IBM researchers have developed software that uses optical character recognition and screen scraping to identify and cover up confidential data.

According to IBM, the driving idea behind the MAGEN (Masking Gateway for Enterprises) system is to prevent data leakage and allow the sharing of data while safeguarding sensitive business data.

MAGEN works at the screen level by ‘catching' the information before it hits the screen, analysing the screen content, and then masking those details that need to be hidden from the person logged in. The major novelty lies in architecting a single system that handles a wide range of scenarios in a centralised and unified manner, IBM stated.

The IBM system treats the screen of information as a picture and uses optical character recognition to identify the pieces that were defined as confidential. It then places a data 'mask' over the details that need to remain hidden - without ever copying, changing, or processing the data, IBM said.

IBM said customers can set masking rules specify parts of screens to be masked and that such rules can be defined per screen structure or per application. Each role can be defined with a specific privacy level depending on the needs of the customer.

MAGEN does not change the software program or the data - it filters the information before it ever reaches the PC screen - and does not force companies to create modified copies of electronic records where information is masked, scrambled, or eliminated, IBM stated.

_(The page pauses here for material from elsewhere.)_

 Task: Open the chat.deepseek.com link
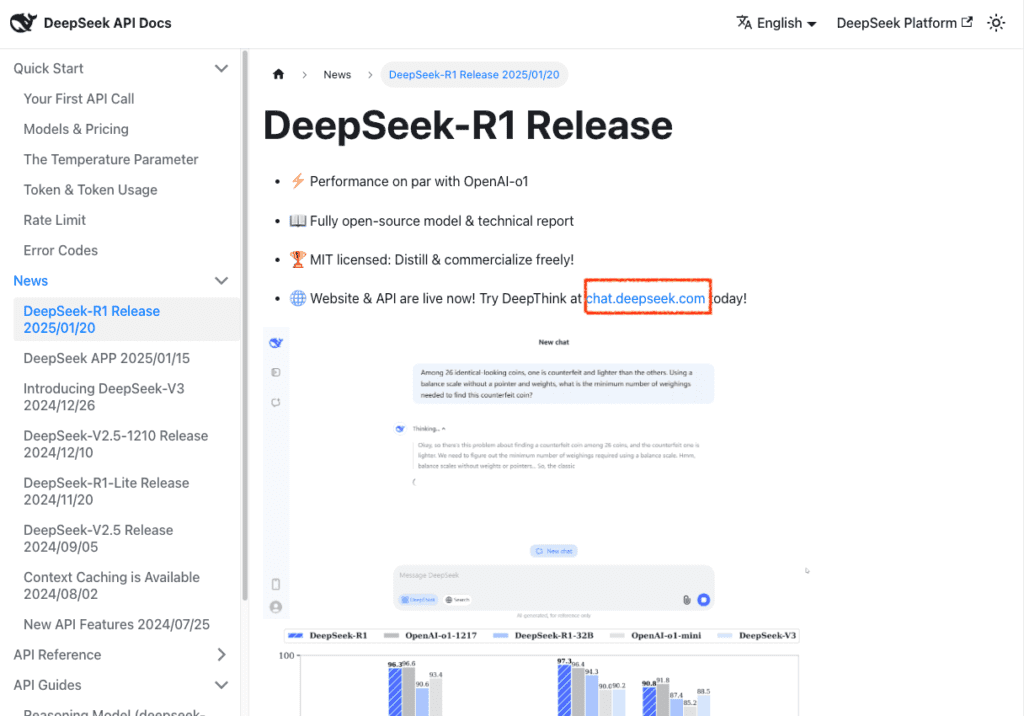click(x=646, y=298)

IBM cites the example of a MAGEN application where a healthcare firm outsources customer service and claims processing functions to a third-party. Although private medical information in the patient records can't be shared with the contractors, customer service representatives need access to patient records. In these kinds of cases, MAGEN can hide private information so that it never appears on the agents' screens, IBM stated. Or, it can partially hide data, such as for the screens of call centre customer service representatives, who only need enough identifying data to access, confirm or update an account.

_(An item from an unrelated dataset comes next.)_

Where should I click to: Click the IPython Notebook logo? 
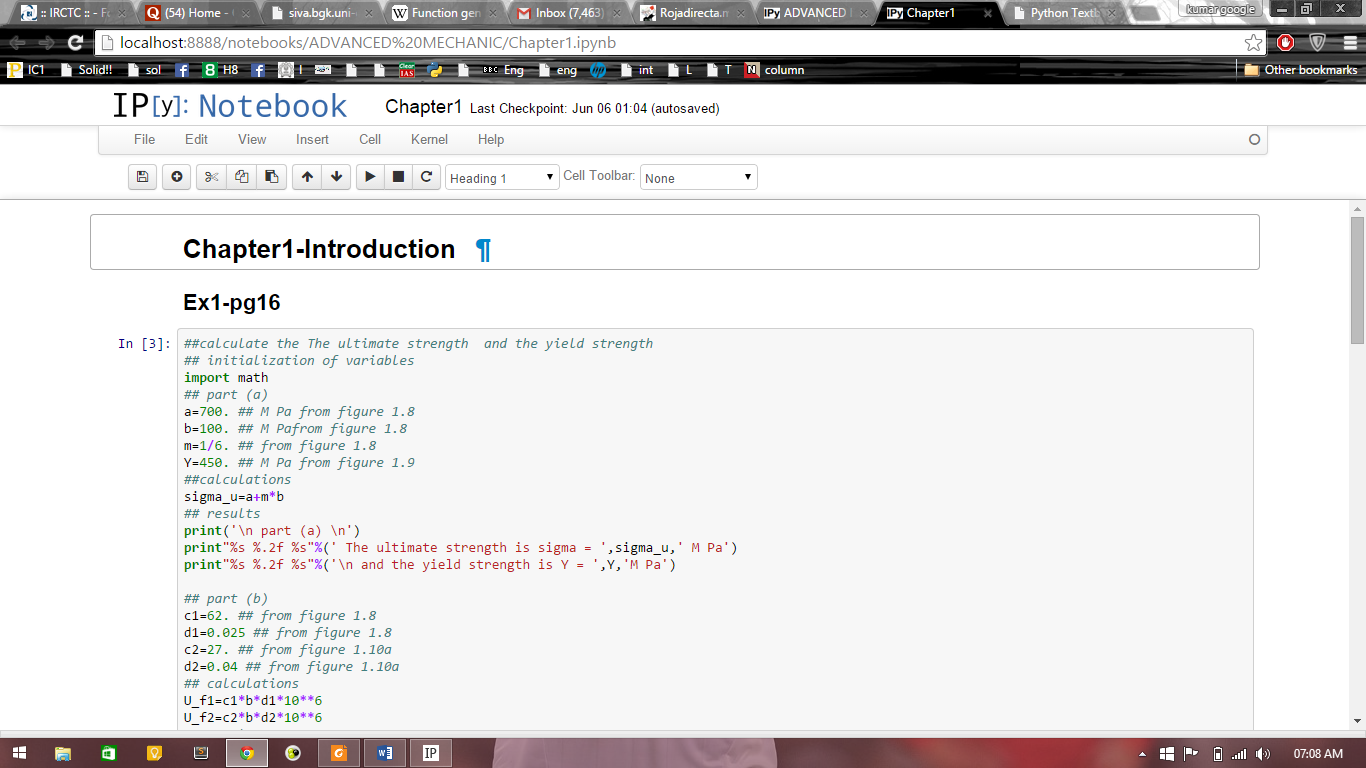click(229, 106)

IBM researchers have been on a security roll of late. Big Blue last week said one of its researchers made it possible for computer systems to perform calculations on encrypted data without decrypting it. IBM said the technology would let computer services, such as Google or others storing the confidential, electronic data of others will be able to fully analyse data on their clients' behalf without expensive interaction with the client and without actually seeing any of the private data.

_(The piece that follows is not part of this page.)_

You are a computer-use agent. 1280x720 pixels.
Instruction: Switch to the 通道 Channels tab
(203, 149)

The idea is a user could search for information using encrypted search words, and get encrypted results they could then decrypt on their own. Other potential applications include enabling filters to identify spam, even in encrypted email, or protecting information contained in electronic medical records. The breakthrough might also one day enable computer users to retrieve information from a search engine with more confidentiality, IBM said.

And last year IBM researchers came up with a small device they called "security on a stick" for use in online banking so customers plugging into any computer can protect transactions and find out if Trojan malware is trying to steal funds.

Created in IBM's Zurich Research Lab, the "security on a stick" is still a prototype and being tested in a few trials in Europe, says Michael Baentsch, a senior researcher there. IBM, which unveiled the device Thursday, officially calls it the "Zone Trusted Information Channel" because the little USB-based device works to set up a secure channel to an online banking site supporting it.